Die Jahresbilanz fällt für viele aktive Manager von Telemedienfonds enttäuschend aus: Gleich drei passiv einen Index abbildende Exchange Traded Funds (ETF) rangieren per Ende Januar unter den Top-Ten. Mit dem DJ Euro Stoxx Telecommunications und einem Zwölf-Monats-Plus von 12,69 Prozent geht dabei sogar auch der Spitzenplatz an eines dieser börsennotierten Produkte.

HB FRANKFURT/M. Gleichzeitig haben Portfolios mit Anlageschwerpunkt in Europa die weltweit anlegenden Fonds abgehängt. Deutlich wird dies am Beispiel des Pioneer Funds - Global Telecoms, der mit einem Wertzuwachs von 4,49 Prozent auf dem neunten Platz unter 35 Wettbewerbern liegt, und dem ING (L) Invest European Telecom, der mit einem Plus von 7,90 Prozent Rang fünf erreicht. „In der Anlageklasse Telekommunikation weichen über die vergangenen zwei Jahre global ausgerichtete Fonds von europalastigen Produkten ab“, sagt Christian Krombach vom Beratungsunternehmen Fund-Market, „Hauptgrund hierfür ist der schwächelnde US-Dollar“. Denn global ausgerichtete Fonds hätten im Schnitt einen US-Dollar-Anteil von 40 bis 50 Prozent.

Dass der Pioneer-Fonds es dennoch unter die Top Ten geschafft hat, dürfte auch daran liegen, dass Manager Paul Gorman nur rund 16 Prozent US-Aktien im Portfolio hält. „Wir sind vorsichtig, was die Aussichten für Festnetzbetreiber und regionale US-Anbieter betrifft“, sagt Gorman, „denn dort drücken zunehmender Wettbewerb und ungedeckte Pensionsverpflichtungen auf die Gewinne“.

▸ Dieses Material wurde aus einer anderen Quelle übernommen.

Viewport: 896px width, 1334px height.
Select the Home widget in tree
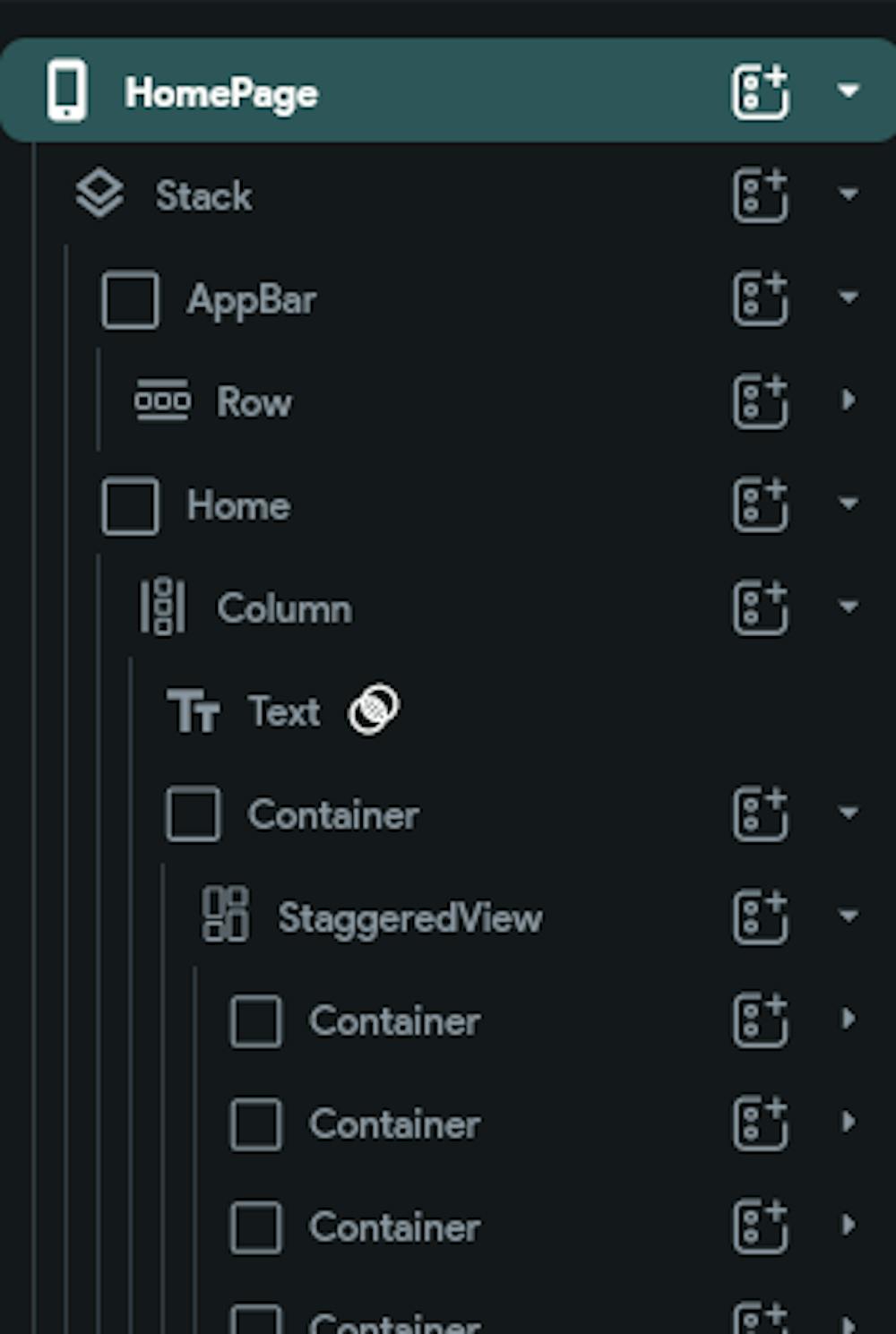click(x=238, y=506)
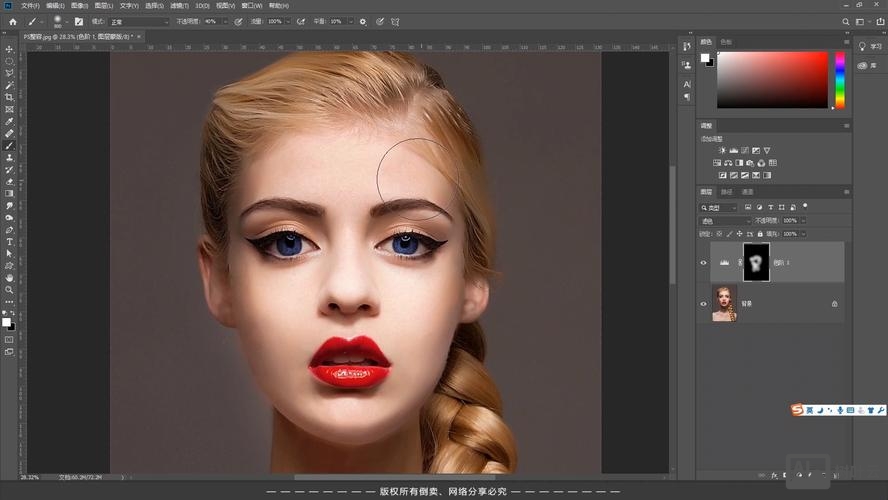Add a Brightness/Contrast adjustment from Adjustments panel
This screenshot has width=888, height=500.
(722, 150)
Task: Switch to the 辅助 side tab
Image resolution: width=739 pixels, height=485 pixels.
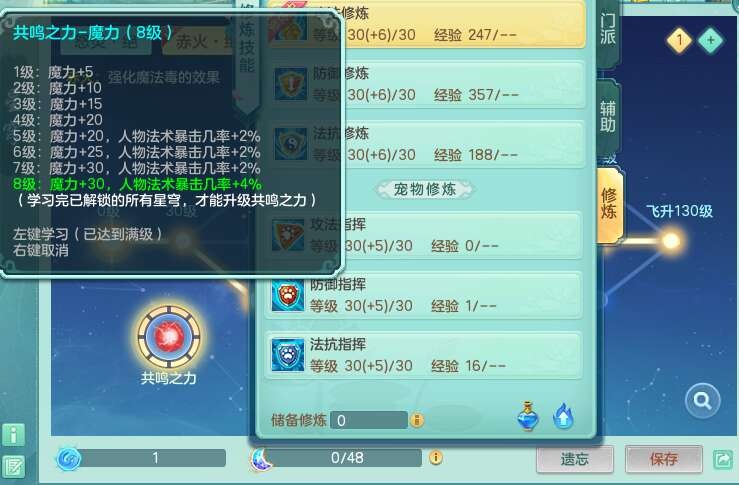Action: pos(608,116)
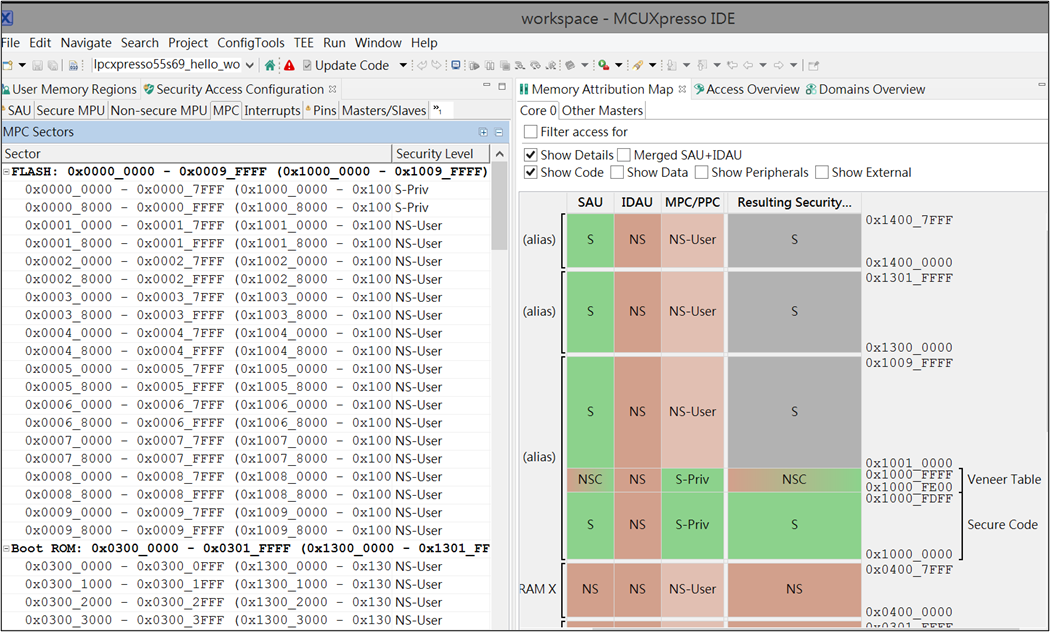The height and width of the screenshot is (632, 1050).
Task: Open the project selection dropdown
Action: (x=248, y=65)
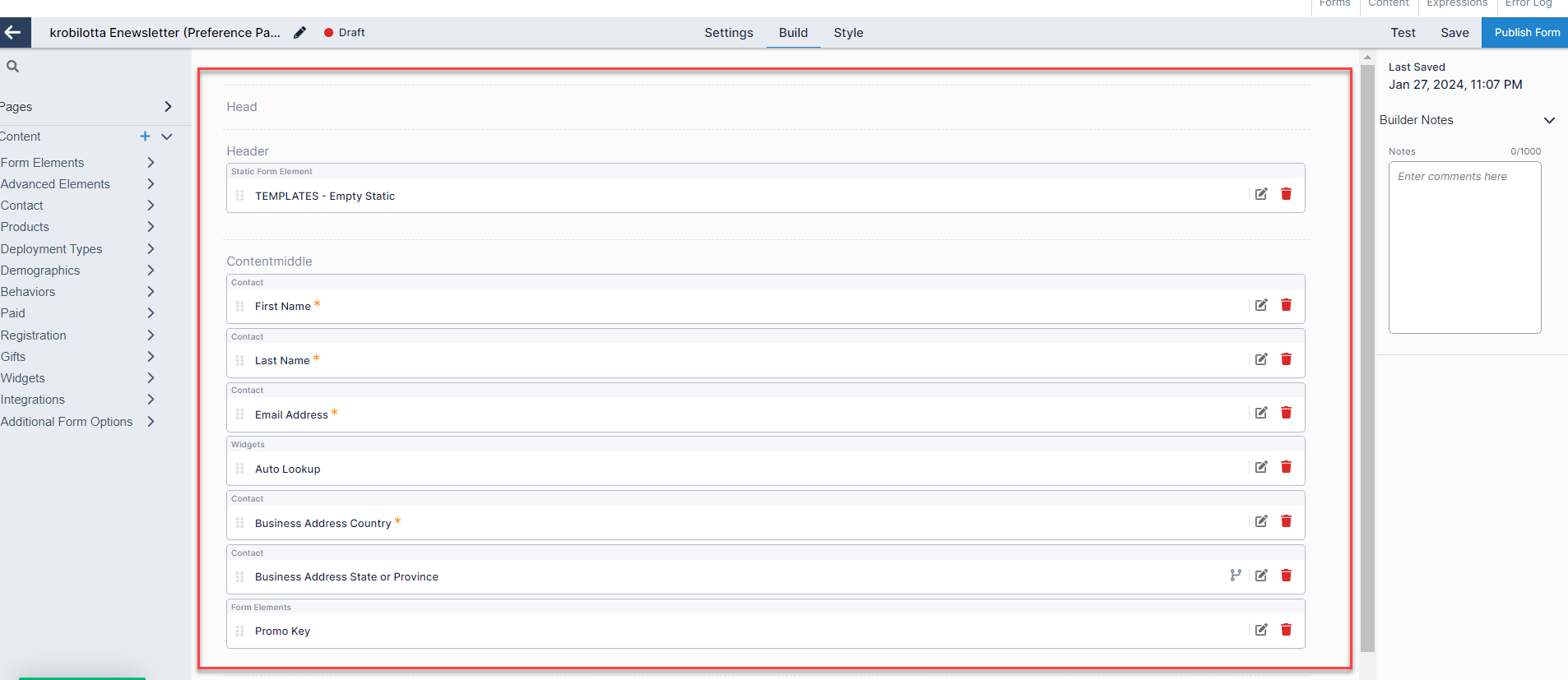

Gorman setzt lieber auf europäische Titel wie die beiden größten Einzelwerte France Telecom und Vodafone. Experte Krombach ergänzt, dass das Pioneer-Produkt bis zu einem Drittel des Portfolios in „pure“ Technologiefirmen investieren kann. „Obwohl dieser Fonds in der Telekommunikationsklasse mittel- und langfristig nicht zu den Besten gehört, hat der Fondsmanager seinen Vergleichsindex über fünf, drei und ein Jahr übertroffen“, sagt er.

Ganz auf Europa setzt Fondsmanager Hubert Dekock im ING (L) Invest European Telecom. „Dieser Fonds positioniert sich über drei und ein Jahr als einer der Besten in seiner Anlageklasse“, sagt Fund-Market-Experte Krombach, „hat jedoch nur einen geringen Mehrwert gegenüber dem Index MSCI Europe Telekom Services erzielt“. Auffallend sei, dass die zehn größten Einzelwerte über 64 Prozent des Portfolios ausmachten.

Auch im ING-Fonds sind France Telecom und Vodafone die größten Einzelwerte, gefolgt von Tele2. „Diese Titel bieten eine gute Mischung aus Wert, Wachstum und Risiko“, sagt ING-Fondsmanager Dekock.